Windows 11 war ein beliebtes Ziel: Drei verschiedene Exploits brachten den Forschern jeweils 30.000 US-Dollar ein. Auch OpenAIs Codex, ein KI-basierter Programmierassistent, wurde zweimal von unterschiedlichen Teams kompromittiert, wobei jeder Angriff mit 40.000 US-Dollar belohnt wurde.

Weitere bemerkenswerte Exploits umfassten eine Angriffskette von k3vg3n, der drei Schwachstellen nutzte, um LiteLLM zu knacken – dafür gab es 40.000 US-Dollar. STARLabs SG erreichte denselben Betrag durch die Entdeckung einer Zero-Day-Lücke in LM Studio. Valentina Palmiotti von IBM X-Force Offensive Research sicherte sich 70.000 US-Dollar für zwei separate Zero-Days. Satoki Tsuji von Ikotas Labs nutzte eine zu großzügige Berechtigungsliste in NVIDIA Megatron Bridge aus und erhielt dafür 20.000 US-Dollar.
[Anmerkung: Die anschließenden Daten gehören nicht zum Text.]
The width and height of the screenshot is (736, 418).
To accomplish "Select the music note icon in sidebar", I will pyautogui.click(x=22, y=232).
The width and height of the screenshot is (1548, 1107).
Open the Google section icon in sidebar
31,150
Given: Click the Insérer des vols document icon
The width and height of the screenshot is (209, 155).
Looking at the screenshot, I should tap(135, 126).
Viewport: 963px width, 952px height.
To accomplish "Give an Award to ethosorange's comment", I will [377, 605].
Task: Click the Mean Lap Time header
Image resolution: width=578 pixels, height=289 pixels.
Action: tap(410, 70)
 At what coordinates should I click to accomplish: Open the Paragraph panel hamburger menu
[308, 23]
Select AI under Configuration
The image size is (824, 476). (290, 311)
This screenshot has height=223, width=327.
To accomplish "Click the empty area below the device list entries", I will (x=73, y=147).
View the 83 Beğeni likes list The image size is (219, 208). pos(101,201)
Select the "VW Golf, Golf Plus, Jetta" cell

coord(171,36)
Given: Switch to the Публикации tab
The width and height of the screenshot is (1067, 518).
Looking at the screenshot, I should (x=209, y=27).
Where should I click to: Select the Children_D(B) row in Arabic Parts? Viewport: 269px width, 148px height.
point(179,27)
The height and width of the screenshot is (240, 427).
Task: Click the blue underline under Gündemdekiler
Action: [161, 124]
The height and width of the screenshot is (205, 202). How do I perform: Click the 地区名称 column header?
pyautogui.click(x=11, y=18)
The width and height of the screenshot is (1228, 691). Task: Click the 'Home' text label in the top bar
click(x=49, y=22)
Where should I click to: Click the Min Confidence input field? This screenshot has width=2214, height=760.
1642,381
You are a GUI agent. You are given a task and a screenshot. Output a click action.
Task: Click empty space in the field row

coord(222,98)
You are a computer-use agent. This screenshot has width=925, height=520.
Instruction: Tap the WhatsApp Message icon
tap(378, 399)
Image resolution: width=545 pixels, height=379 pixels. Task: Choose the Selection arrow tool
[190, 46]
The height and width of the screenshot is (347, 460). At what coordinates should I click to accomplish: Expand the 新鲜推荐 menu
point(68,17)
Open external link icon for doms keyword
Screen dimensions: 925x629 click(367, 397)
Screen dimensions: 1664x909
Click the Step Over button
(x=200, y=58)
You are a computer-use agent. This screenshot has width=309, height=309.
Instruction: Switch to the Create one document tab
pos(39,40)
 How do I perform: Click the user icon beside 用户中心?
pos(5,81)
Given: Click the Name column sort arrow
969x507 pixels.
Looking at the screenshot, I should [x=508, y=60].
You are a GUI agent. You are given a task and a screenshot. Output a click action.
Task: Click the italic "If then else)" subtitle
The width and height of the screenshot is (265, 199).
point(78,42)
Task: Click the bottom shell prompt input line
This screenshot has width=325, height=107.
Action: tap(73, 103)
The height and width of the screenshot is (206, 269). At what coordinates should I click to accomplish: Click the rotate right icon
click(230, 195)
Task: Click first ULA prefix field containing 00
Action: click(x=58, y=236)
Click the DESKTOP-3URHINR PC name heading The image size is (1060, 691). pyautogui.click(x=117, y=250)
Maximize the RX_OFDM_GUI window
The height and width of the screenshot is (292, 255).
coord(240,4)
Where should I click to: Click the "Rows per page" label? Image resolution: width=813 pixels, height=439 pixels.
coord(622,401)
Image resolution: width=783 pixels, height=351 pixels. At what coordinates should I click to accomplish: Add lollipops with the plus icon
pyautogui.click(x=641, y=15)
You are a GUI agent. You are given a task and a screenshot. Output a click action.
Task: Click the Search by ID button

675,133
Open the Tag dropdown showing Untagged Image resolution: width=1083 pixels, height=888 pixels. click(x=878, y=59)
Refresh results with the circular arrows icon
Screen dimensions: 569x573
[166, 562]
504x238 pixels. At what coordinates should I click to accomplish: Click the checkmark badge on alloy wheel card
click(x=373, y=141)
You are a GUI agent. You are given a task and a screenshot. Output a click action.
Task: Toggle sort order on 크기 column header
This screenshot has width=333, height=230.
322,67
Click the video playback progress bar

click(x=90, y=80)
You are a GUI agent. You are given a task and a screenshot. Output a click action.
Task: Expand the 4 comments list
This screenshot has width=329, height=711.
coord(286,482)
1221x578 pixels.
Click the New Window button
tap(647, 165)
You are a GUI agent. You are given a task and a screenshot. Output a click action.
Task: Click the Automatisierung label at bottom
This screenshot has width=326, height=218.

Der erste Tag des Pwn2Own Berlin 2026 zeigte erhebliche Sicherheitsdefizite in etablierten und aufstrebenden Technologien. Die 523.000 US-Dollar an Prämien spiegeln das Ausmaß der entdeckten Schwachstellen wider, wobei mehrere hochkarätige Ziele erfolgreich angegriffen wurden. Die betroffenen Hersteller werden nun daran arbeiten, die identifizierten Lücken zu schließen, bevor sie von Kriminellen ausgenutzt werden können.